Write out the entries again. Match each one exactly.

[Dataset entries]
*****

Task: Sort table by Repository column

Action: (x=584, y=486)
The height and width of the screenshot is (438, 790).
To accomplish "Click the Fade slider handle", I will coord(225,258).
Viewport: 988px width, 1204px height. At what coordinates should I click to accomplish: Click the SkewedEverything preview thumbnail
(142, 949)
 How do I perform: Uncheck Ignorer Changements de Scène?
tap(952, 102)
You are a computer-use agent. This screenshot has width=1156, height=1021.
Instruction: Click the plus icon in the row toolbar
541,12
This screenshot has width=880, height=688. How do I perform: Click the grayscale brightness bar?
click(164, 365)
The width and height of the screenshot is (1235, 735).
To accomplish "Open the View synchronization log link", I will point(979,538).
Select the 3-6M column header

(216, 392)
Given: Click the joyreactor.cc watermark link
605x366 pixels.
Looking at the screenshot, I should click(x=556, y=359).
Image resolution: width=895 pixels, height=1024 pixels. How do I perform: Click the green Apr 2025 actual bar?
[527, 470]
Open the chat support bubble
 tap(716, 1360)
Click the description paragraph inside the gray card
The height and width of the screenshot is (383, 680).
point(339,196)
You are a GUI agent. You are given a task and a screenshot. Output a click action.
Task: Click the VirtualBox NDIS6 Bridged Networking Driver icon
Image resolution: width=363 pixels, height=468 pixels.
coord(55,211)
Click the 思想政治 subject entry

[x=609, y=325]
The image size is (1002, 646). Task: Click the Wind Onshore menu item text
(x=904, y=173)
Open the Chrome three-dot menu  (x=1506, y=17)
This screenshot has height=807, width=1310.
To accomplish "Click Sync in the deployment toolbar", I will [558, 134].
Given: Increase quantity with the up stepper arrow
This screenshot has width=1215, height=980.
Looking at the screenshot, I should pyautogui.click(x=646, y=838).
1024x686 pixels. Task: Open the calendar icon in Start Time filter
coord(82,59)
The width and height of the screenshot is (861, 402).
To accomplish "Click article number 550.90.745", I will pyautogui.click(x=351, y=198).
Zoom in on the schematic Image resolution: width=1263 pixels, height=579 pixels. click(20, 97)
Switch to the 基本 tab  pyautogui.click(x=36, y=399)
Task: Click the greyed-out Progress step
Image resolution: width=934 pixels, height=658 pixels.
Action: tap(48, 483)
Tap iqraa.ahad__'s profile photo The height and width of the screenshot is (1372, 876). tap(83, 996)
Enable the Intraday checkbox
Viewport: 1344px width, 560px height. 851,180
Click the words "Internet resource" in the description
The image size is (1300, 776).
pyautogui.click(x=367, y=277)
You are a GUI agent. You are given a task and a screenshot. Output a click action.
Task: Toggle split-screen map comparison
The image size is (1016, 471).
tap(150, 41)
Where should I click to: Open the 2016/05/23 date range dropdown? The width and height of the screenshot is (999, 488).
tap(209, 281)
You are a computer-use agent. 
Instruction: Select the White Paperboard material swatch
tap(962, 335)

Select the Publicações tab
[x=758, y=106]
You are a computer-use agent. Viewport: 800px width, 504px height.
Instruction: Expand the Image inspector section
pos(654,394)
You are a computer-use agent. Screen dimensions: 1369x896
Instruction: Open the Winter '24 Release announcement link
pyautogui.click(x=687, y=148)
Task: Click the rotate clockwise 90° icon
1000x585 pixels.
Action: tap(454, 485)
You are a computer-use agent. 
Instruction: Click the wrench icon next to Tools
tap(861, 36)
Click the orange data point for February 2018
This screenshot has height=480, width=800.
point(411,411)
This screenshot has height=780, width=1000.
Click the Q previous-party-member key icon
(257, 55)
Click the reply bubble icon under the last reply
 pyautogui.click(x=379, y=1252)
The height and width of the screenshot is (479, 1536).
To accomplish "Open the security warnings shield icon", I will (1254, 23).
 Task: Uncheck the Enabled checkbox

*****

▸ **Answer area**
Task: Sort table by Repository column

Action: (x=584, y=486)
The height and width of the screenshot is (438, 790).
To accomplish "Click the Fade slider handle", I will coord(225,258).
Viewport: 988px width, 1204px height. At what coordinates should I click to accomplish: Click the SkewedEverything preview thumbnail
(142, 949)
 How do I perform: Uncheck Ignorer Changements de Scène?
tap(952, 102)
You are a computer-use agent. This screenshot has width=1156, height=1021.
Instruction: Click the plus icon in the row toolbar
541,12
This screenshot has width=880, height=688. How do I perform: Click the grayscale brightness bar?
click(164, 365)
The width and height of the screenshot is (1235, 735).
To accomplish "Open the View synchronization log link", I will point(979,538).
Select the 3-6M column header

(216, 392)
Given: Click the joyreactor.cc watermark link
605x366 pixels.
Looking at the screenshot, I should click(x=556, y=359).
Image resolution: width=895 pixels, height=1024 pixels. How do I perform: Click the green Apr 2025 actual bar?
[527, 470]
Open the chat support bubble
 tap(716, 1360)
Click the description paragraph inside the gray card
The height and width of the screenshot is (383, 680).
point(339,196)
You are a GUI agent. You are given a task and a screenshot. Output a click action.
Task: Click the VirtualBox NDIS6 Bridged Networking Driver icon
Image resolution: width=363 pixels, height=468 pixels.
coord(55,211)
Click the 思想政治 subject entry

[x=609, y=325]
The image size is (1002, 646). Task: Click the Wind Onshore menu item text
(x=904, y=173)
Open the Chrome three-dot menu  (x=1506, y=17)
This screenshot has height=807, width=1310.
To accomplish "Click Sync in the deployment toolbar", I will [558, 134].
Given: Increase quantity with the up stepper arrow
This screenshot has width=1215, height=980.
Looking at the screenshot, I should pyautogui.click(x=646, y=838).
1024x686 pixels. Task: Open the calendar icon in Start Time filter
coord(82,59)
The width and height of the screenshot is (861, 402).
To accomplish "Click article number 550.90.745", I will pyautogui.click(x=351, y=198).
Zoom in on the schematic Image resolution: width=1263 pixels, height=579 pixels. click(20, 97)
Switch to the 基本 tab  pyautogui.click(x=36, y=399)
Task: Click the greyed-out Progress step
Image resolution: width=934 pixels, height=658 pixels.
Action: tap(48, 483)
Tap iqraa.ahad__'s profile photo The height and width of the screenshot is (1372, 876). tap(83, 996)
Enable the Intraday checkbox
Viewport: 1344px width, 560px height. 851,180
Click the words "Internet resource" in the description
The image size is (1300, 776).
pyautogui.click(x=367, y=277)
You are a GUI agent. You are given a task and a screenshot. Output a click action.
Task: Toggle split-screen map comparison
The image size is (1016, 471).
tap(150, 41)
Where should I click to: Open the 2016/05/23 date range dropdown? The width and height of the screenshot is (999, 488).
tap(209, 281)
You are a computer-use agent. 
Instruction: Select the White Paperboard material swatch
tap(962, 335)

Select the Publicações tab
[x=758, y=106]
You are a computer-use agent. Viewport: 800px width, 504px height.
Instruction: Expand the Image inspector section
pos(654,394)
You are a computer-use agent. Screen dimensions: 1369x896
Instruction: Open the Winter '24 Release announcement link
pyautogui.click(x=687, y=148)
Task: Click the rotate clockwise 90° icon
1000x585 pixels.
Action: tap(454, 485)
You are a computer-use agent. 
Instruction: Click the wrench icon next to Tools
tap(861, 36)
Click the orange data point for February 2018
This screenshot has height=480, width=800.
point(411,411)
This screenshot has height=780, width=1000.
Click the Q previous-party-member key icon
(257, 55)
Click the reply bubble icon under the last reply
 pyautogui.click(x=379, y=1252)
The height and width of the screenshot is (479, 1536).
To accomplish "Open the security warnings shield icon", I will (1254, 23).
 Task: Uncheck the Enabled checkbox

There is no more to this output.